Given the records below, the lines starting at the line with "Identify the click" and ending at the line with "Smoke Detection and" should be output exactly, both end lines kept and pictures left out.

BEGIN Dataset content

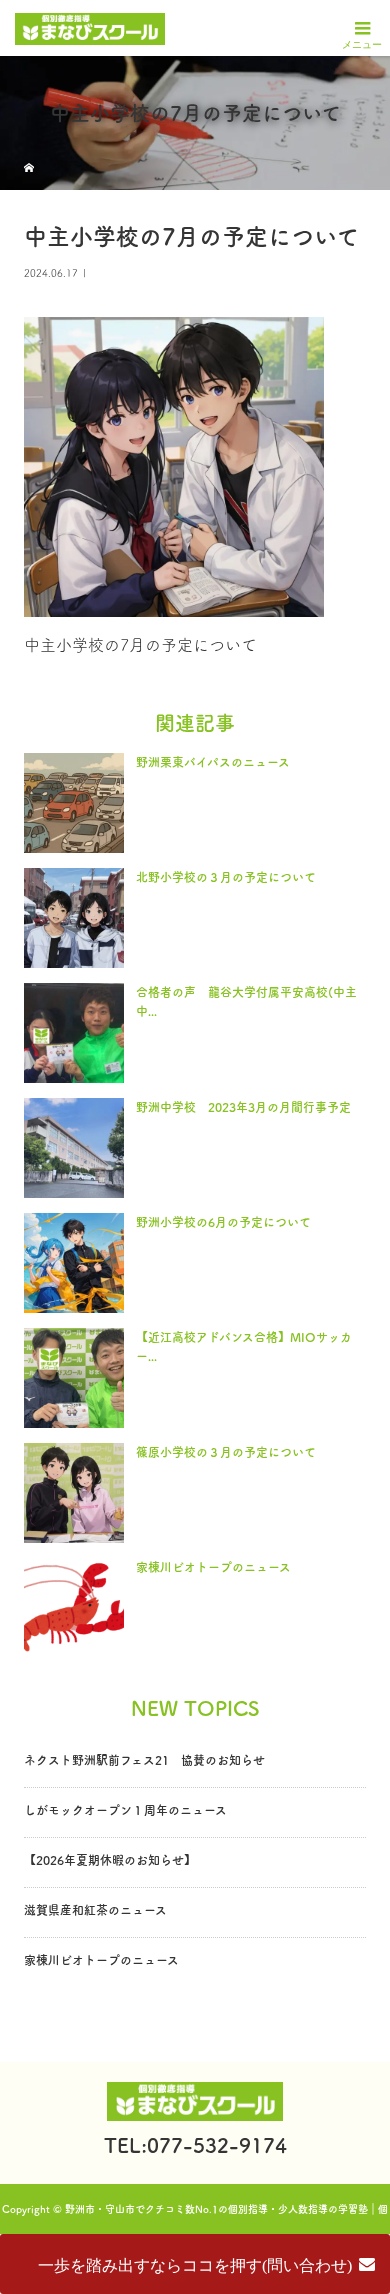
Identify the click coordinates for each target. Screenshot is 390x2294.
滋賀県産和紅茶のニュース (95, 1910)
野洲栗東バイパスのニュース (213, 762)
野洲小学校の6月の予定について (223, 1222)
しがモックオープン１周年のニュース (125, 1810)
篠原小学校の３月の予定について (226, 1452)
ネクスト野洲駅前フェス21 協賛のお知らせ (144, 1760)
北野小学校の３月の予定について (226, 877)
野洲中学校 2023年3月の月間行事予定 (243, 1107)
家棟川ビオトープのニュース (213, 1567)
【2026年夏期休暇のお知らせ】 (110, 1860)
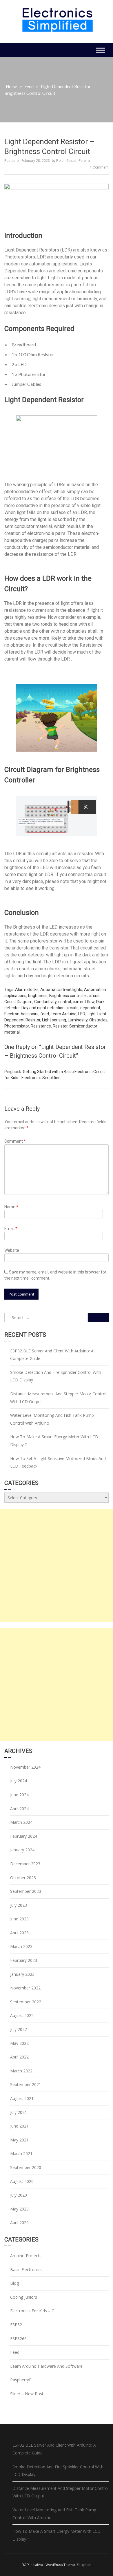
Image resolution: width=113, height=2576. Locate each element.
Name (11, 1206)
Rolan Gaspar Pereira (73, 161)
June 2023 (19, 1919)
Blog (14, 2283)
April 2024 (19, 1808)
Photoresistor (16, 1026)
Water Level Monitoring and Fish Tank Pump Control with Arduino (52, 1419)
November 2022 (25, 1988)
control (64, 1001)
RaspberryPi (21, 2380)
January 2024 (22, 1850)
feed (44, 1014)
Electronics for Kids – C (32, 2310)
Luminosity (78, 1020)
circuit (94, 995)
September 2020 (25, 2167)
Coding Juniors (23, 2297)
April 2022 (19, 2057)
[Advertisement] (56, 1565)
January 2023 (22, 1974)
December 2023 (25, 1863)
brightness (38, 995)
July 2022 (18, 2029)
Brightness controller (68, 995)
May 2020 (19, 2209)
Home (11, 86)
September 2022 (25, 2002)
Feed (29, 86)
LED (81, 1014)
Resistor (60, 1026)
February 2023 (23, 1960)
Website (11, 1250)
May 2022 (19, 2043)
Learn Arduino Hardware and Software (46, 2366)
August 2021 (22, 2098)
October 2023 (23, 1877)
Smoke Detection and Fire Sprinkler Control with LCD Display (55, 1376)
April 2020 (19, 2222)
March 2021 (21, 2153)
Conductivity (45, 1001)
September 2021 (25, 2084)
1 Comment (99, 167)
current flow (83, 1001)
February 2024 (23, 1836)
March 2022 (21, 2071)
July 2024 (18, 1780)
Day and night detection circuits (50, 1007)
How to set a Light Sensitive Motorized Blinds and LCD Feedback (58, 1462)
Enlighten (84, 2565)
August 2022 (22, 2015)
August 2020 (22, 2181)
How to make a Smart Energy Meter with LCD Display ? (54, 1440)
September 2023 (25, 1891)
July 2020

END Dataset content
BEGIN Dataset content

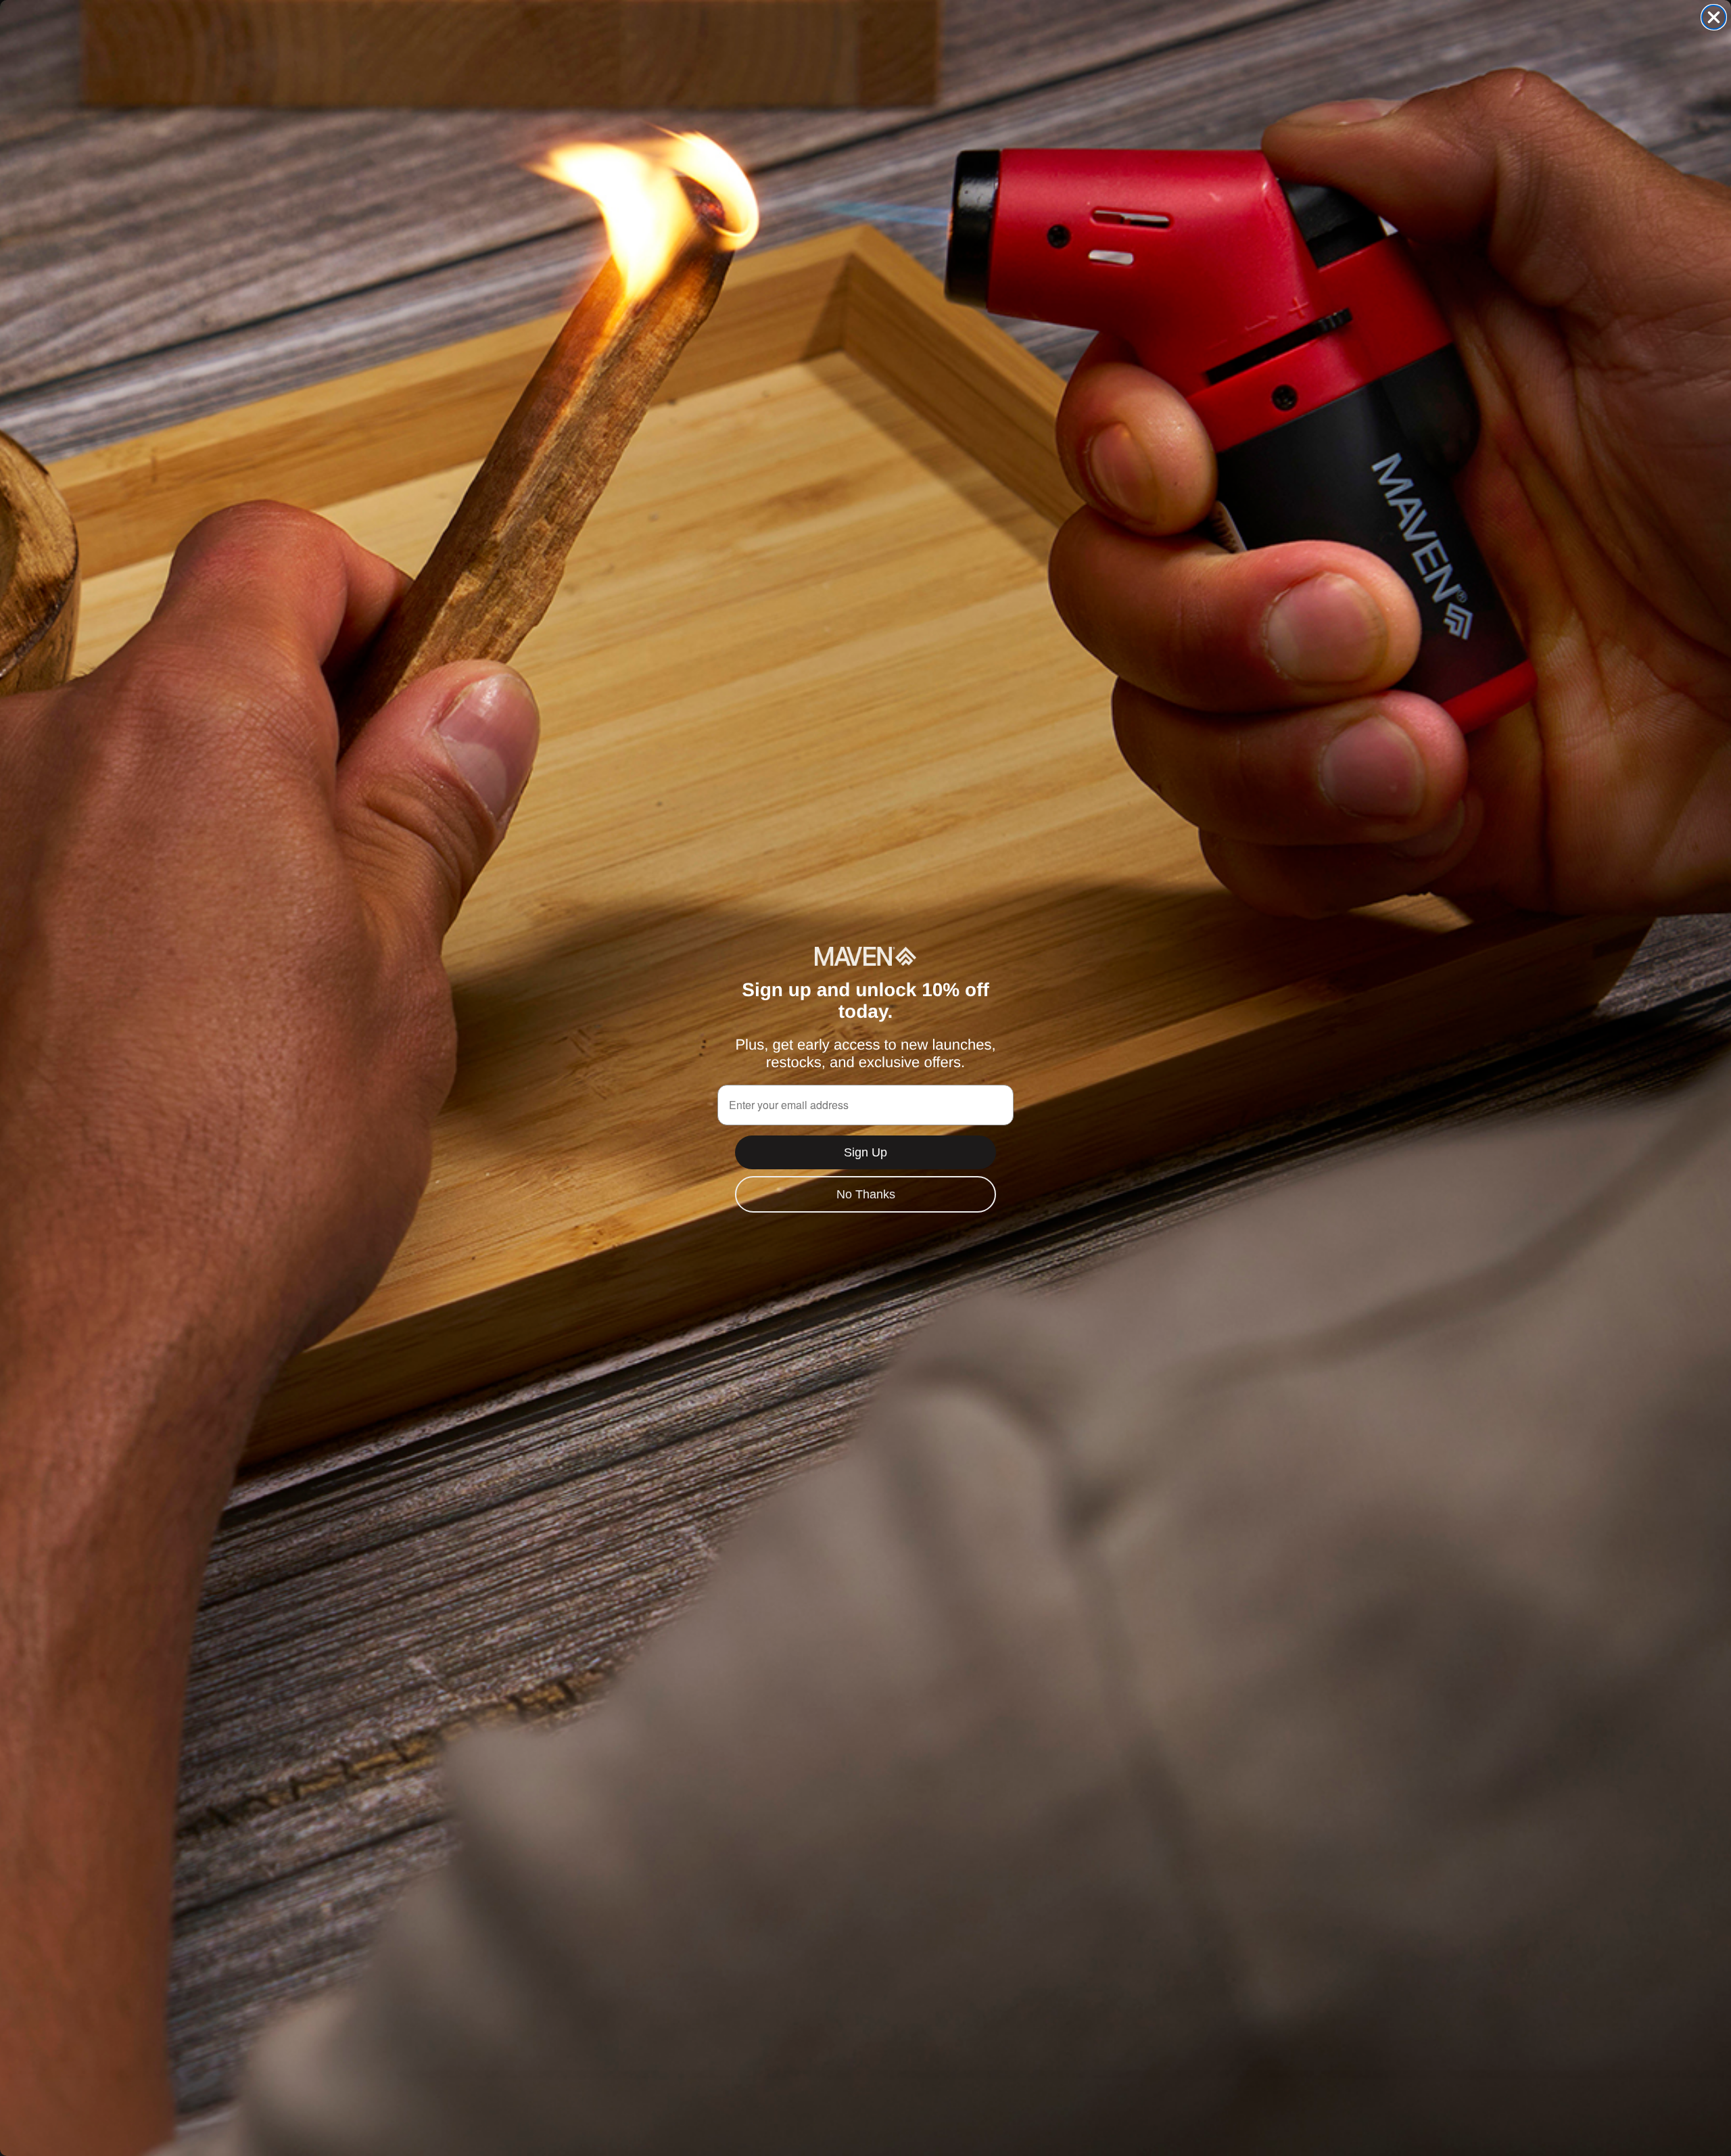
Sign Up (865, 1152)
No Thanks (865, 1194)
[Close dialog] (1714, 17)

END Dataset content
BEGIN Dataset content

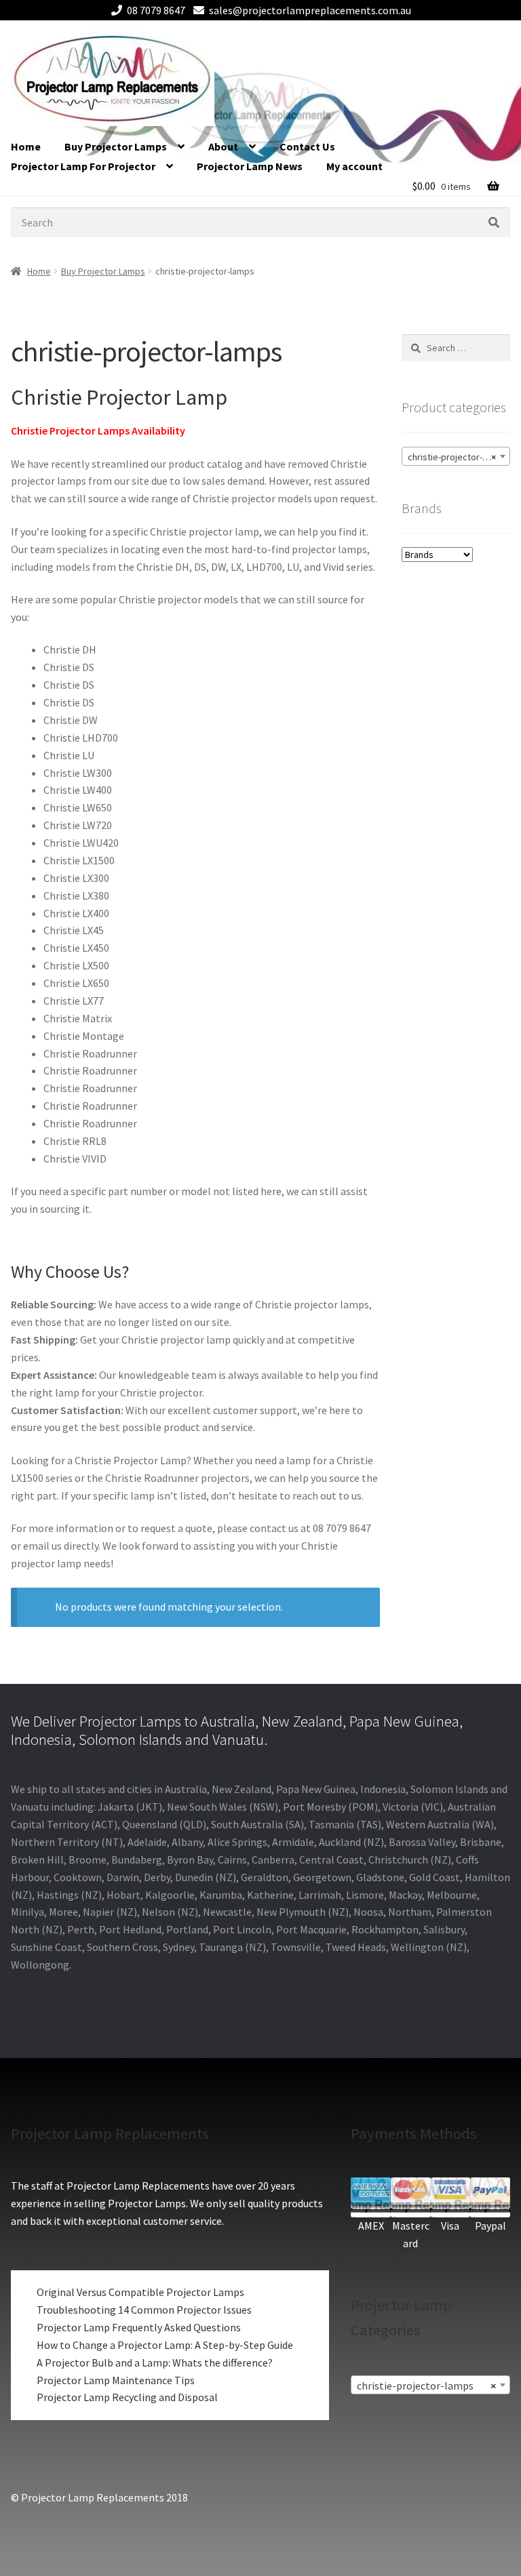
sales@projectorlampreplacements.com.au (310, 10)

END Dataset content

- [Completed task]:
Identify the click coordinates for each target. Screenshot is 390x2294.
滋賀県産和紅茶のニュース (95, 1910)
野洲栗東バイパスのニュース (213, 762)
野洲小学校の6月の予定について (223, 1222)
しがモックオープン１周年のニュース (125, 1810)
篠原小学校の３月の予定について (226, 1452)
ネクスト野洲駅前フェス21 協賛のお知らせ (144, 1760)
北野小学校の３月の予定について (226, 877)
野洲中学校 2023年3月の月間行事予定 (243, 1107)
家棟川ビオトープのニュース (213, 1567)
【2026年夏期休暇のお知らせ】 (110, 1860)
Image resolution: width=113, height=2576. Locate each element.
Name (11, 1206)
Rolan Gaspar Pereira (73, 161)
June 2023 (19, 1919)
Blog (14, 2283)
April 2024 (19, 1808)
Photoresistor (16, 1026)
Water Level Monitoring and Fish Tank Pump Control with Arduino (52, 1419)
November 2022 (25, 1988)
control (64, 1001)
RaspberryPi (21, 2380)
January 2024 (22, 1850)
feed (44, 1014)
Electronics for Kids – C (32, 2310)
Luminosity (78, 1020)
circuit (94, 995)
September 2020 (25, 2167)
Coding Juniors (23, 2297)
April 2022 (19, 2057)
[Advertisement] (56, 1565)
January 2023 (22, 1974)
December 2023 (25, 1863)
brightness (38, 995)
July 2022 (18, 2029)
Brightness controller (68, 995)
May 2020 (19, 2209)
Home (11, 86)
September 2022 (25, 2002)
Feed (29, 86)
LED (81, 1014)
Resistor (60, 1026)
February 2023 (23, 1960)
Website (11, 1250)
May 2022 (19, 2043)
Learn Arduino Hardware and Software (46, 2366)
August 2021 (22, 2098)
October 2023 (23, 1877)
Smoke Detection and Fire Sprinkler Control with LCD Display (55, 1376)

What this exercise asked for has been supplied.